DATA SHOWN below:

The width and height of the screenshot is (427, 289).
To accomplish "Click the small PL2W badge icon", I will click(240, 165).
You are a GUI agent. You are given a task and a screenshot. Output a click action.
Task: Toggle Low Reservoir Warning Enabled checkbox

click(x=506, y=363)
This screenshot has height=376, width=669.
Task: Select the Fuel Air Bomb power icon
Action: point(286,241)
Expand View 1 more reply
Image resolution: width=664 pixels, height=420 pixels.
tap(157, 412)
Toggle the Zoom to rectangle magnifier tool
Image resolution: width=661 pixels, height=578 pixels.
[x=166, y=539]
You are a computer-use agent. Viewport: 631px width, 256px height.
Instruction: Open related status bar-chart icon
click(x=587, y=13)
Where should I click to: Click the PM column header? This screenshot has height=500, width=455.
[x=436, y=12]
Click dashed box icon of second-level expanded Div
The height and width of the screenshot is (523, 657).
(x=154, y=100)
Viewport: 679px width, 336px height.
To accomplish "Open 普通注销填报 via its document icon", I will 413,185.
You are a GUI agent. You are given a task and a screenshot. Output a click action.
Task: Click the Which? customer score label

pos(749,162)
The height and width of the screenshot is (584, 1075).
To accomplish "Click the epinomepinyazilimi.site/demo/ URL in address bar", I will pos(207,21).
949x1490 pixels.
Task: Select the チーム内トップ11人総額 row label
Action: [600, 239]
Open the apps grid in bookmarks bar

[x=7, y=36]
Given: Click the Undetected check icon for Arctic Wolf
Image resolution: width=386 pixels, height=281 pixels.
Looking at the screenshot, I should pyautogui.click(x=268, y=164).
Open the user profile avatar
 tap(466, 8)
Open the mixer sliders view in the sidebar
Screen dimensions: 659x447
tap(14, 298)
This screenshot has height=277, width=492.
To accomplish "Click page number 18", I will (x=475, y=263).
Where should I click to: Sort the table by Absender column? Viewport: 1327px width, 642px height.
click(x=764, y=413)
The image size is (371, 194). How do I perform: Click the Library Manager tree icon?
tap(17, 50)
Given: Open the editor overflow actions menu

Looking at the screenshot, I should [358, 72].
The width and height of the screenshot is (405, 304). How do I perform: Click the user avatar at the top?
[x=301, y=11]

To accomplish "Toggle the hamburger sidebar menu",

End of DATA SHOWN.

> **TASK ITEM**
Would you return the entries exactly as they stand?

> **SOLUTION FOR THIS PROBLEM**
The width and height of the screenshot is (427, 289).
To accomplish "Click the small PL2W badge icon", I will click(240, 165).
You are a GUI agent. You are given a task and a screenshot. Output a click action.
Task: Toggle Low Reservoir Warning Enabled checkbox

click(x=506, y=363)
This screenshot has height=376, width=669.
Task: Select the Fuel Air Bomb power icon
Action: point(286,241)
Expand View 1 more reply
Image resolution: width=664 pixels, height=420 pixels.
tap(157, 412)
Toggle the Zoom to rectangle magnifier tool
Image resolution: width=661 pixels, height=578 pixels.
[x=166, y=539]
You are a computer-use agent. Viewport: 631px width, 256px height.
Instruction: Open related status bar-chart icon
click(x=587, y=13)
Where should I click to: Click the PM column header? This screenshot has height=500, width=455.
[x=436, y=12]
Click dashed box icon of second-level expanded Div
The height and width of the screenshot is (523, 657).
(x=154, y=100)
Viewport: 679px width, 336px height.
To accomplish "Open 普通注销填报 via its document icon", I will 413,185.
You are a GUI agent. You are given a task and a screenshot. Output a click action.
Task: Click the Which? customer score label

pos(749,162)
The height and width of the screenshot is (584, 1075).
To accomplish "Click the epinomepinyazilimi.site/demo/ URL in address bar", I will pos(207,21).
949x1490 pixels.
Task: Select the チーム内トップ11人総額 row label
Action: [600, 239]
Open the apps grid in bookmarks bar

[x=7, y=36]
Given: Click the Undetected check icon for Arctic Wolf
Image resolution: width=386 pixels, height=281 pixels.
Looking at the screenshot, I should pyautogui.click(x=268, y=164).
Open the user profile avatar
 tap(466, 8)
Open the mixer sliders view in the sidebar
Screen dimensions: 659x447
tap(14, 298)
This screenshot has height=277, width=492.
To accomplish "Click page number 18", I will (x=475, y=263).
Where should I click to: Sort the table by Absender column? Viewport: 1327px width, 642px height.
click(x=764, y=413)
The image size is (371, 194). How do I perform: Click the Library Manager tree icon?
tap(17, 50)
Given: Open the editor overflow actions menu

Looking at the screenshot, I should [358, 72].
The width and height of the screenshot is (405, 304). How do I perform: Click the user avatar at the top?
[x=301, y=11]

To accomplish "Toggle the hamburger sidebar menu",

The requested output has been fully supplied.